Eta: congressional impeachment/trial proceedings differ from criminal trials in that the only effect of conviction by congress is removal from office. Criminal proceedings can (and should) happen separately by the criminal court after removal.

@streetartutopia

@Irenetherogue @streetartutopia thanks for clearing that up. I didn't know verdicts had already been given, I thought they just didn't have the trials ... Seems like those would have been easy cases

@CubeRootOfTrue completely understandable, and yeah the reasons he got off both times are infuriating. As I recall, the first time, the senate decided not to hear any evidence/call any witnesses at all, and the second time, his term ended before the trial did so the GOP voted to acquit bc for some reason they thought it would be unconstitutional to convict a president who was no longer seated, so both times the vote fell short of the 2/3 majority they needed to convict. It was as underwhelming as it was frustrating.

Eta: i just checked, the vote to not hear testimony or documents in the first trial was lost 51-49. The constitution itself doesnt have directions on how to hold impeachment trials so every time, they have to debate and vote on how theyre going to proceed. And that particular vote failed.
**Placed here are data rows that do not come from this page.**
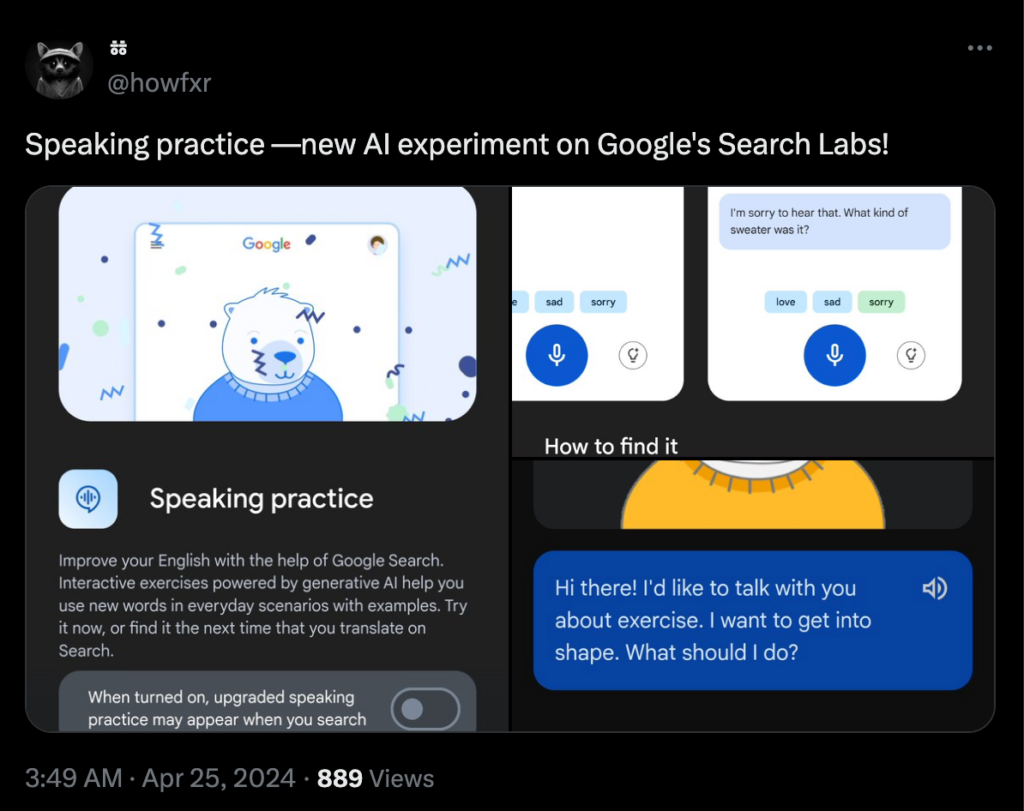View the 889 Views analytics
Image resolution: width=1024 pixels, height=811 pixels.
click(x=375, y=778)
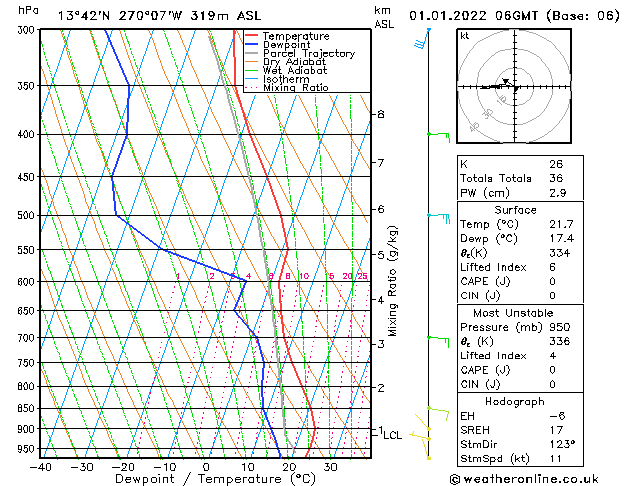This screenshot has height=486, width=629.
Task: Click the yellow wind barb near LCL
Action: coord(419,436)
To my mind, there deserves to be an amendment spelling that out so this doesnt keep happening but "amendment on senate proceedings during impeachment trials" feels just unsexy enough to not get the necessary support for ratification, but then again, this is 2026 and all bets on everything are off @streetartutopia

@Irenetherogue @streetartutopia From what I'm hearing on the street today, nobody would be opposed to impeaching him again and having an actual trial
@Irenetherogue @CubeRootOfTrue @streetartutopia One 'argument' for several GOP senators to acquit were physical threats by MAGA against those senators and their families.
@martinvermeer spoken like there was a single senator to whom that did not directly apply during the insurrection attempt they had all just survived @CubeRootOfTrue @streetartutopia
@Irenetherogue @martinvermeer @streetartutopia it's not like they would need to go far to find a high crime right now, just look through Kash Patel's emails

@Irenetherogue @CubeRootOfTrue @streetartutopia

> the only effect of conviction by congress is removal from office

It can also include, after a Senate vote, an inability to hold federal office in the future.

@martinvermeer @Irenetherogue @streetartutopia #Vance2026 "You know you want it. We can do it the easy way or the hard way" #Vance2026 "I was chosen because I'm a Loser! Are you tired of Winning yet?"